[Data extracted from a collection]
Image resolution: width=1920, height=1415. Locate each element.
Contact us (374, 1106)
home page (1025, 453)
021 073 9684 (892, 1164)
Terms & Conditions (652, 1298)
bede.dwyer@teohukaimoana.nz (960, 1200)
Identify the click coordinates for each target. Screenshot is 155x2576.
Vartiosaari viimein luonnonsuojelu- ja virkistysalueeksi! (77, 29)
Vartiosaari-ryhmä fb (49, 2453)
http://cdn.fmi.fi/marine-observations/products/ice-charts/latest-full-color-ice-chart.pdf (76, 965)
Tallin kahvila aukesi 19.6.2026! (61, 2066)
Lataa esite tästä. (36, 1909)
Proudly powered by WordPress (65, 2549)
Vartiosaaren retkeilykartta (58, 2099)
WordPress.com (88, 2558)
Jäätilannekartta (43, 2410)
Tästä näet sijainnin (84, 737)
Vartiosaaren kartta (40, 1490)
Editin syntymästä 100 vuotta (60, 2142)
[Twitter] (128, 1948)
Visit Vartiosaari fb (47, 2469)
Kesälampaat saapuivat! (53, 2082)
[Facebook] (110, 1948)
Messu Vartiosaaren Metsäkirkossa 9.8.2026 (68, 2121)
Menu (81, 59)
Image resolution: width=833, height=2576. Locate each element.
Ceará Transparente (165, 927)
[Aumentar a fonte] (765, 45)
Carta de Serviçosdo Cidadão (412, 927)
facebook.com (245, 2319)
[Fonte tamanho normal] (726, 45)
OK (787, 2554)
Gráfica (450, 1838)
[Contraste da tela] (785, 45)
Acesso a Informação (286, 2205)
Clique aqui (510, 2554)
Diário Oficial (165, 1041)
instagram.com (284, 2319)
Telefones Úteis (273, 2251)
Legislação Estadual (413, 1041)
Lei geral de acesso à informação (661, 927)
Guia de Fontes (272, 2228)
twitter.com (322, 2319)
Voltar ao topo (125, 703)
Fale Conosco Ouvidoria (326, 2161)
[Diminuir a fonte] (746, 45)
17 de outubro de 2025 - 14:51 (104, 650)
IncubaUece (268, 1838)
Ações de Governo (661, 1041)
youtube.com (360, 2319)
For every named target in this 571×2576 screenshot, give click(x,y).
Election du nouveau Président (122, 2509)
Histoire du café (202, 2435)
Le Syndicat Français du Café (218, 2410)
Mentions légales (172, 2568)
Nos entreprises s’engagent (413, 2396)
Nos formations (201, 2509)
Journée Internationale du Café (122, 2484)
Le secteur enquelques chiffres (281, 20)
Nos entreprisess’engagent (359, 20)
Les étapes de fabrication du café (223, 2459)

● Your objective: Count the lines above in which the string "element" occurs, and write the number with no other text.

● Solution to the exercise: 2